Jeremy Menez è stato invece l'acquisto migliore della campagna milanista. Arrivato a costo zero, il francese scaricato dal Psg ha interpretato bene con le sue invenzioni e le sue magie (uno dei suoi soprannomi è Houdini) il ruolo di «falso nueve». E le cifre parlano di una vera e propria dipendenza del Milan dall'attaccante, già transitato a Roma per 3 stagioni: da ottobre a oggi, se Menez non ha segnato, per i rossoneri sono arrivati solo sconfitte o 0-0.

Che dire poi di Mauro Icardi, croce e delizia dei tifosi interisti? Il Cañito ha già eguagliato i nove gol realizzati in nerazzurro nella passata stagione - con 5 partite in meno giocate -, tutte reti decisive tranne quella contro l'Udinese, ma nonostante questo riceve i fischi del pubblico di San Siro («sembra di giocare fuori casa», la stoccata polemica dell'argentino naturalizzato italiano). È capace di segnare grandi gol come di sbagliarne altri facili, ma sinora ha sbaragliato la concorrenza degli attaccanti della rosa.

Dal Sudamerica arriva anche una delle rivelazioni del torneo. Il 21enne brasiliano Felipe Anderson, detto Pipe, grande amico di Neymar dai tempi del Santos. La risalita al vertice della Lazio è merito suo: quattro gol nelle ultime 4 partite, due dei quali a San Siro contro l'Inter, e tre assist. Il brutto anatroccolo biancoceleste è diventato cigno ed è pronto a fare male alla Roma nel derby di domenica.

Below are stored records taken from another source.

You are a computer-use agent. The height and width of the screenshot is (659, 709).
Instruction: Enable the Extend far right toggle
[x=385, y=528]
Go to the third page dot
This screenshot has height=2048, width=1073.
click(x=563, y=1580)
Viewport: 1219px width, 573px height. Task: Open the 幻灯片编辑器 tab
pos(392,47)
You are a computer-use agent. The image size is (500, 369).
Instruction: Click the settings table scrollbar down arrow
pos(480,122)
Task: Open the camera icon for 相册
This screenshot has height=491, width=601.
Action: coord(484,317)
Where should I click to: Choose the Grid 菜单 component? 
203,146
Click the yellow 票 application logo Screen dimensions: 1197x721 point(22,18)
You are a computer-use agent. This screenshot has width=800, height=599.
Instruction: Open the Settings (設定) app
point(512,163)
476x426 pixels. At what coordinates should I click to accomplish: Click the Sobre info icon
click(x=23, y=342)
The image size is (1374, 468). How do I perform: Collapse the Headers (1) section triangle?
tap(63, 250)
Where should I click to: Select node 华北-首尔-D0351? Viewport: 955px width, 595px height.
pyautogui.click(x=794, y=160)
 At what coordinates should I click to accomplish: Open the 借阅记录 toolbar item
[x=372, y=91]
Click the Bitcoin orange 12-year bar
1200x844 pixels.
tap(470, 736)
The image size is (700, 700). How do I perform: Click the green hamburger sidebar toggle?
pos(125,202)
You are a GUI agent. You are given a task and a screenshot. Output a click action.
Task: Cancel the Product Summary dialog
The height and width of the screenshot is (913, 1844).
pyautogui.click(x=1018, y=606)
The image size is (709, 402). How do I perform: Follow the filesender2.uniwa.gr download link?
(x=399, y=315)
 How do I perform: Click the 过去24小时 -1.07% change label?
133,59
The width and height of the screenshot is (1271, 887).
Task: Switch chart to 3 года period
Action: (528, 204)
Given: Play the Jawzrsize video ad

Derby capitolino storicamente un po' indigesto per Daniele De Rossi, l'unico italiano di questa truppa dai piedi buoni. Il calciatore più pagato della serie A (6,5 milioni di euro) non è stato finora degno del lauto stipendio - causa anche problemi extracalcistici -. «Se è al 100 per cento fisicamente e mentalmente è fortissimo», così il suo tecnico Garcia. L'ultima prova offerta a Udine lo dà in ripresa, tanto che la Roma ha mantenuto la porta inviolata per la terza volta di fila.

La scalata giallorossa al sogno scudetto passa anche dai piedi di capitan Futuro.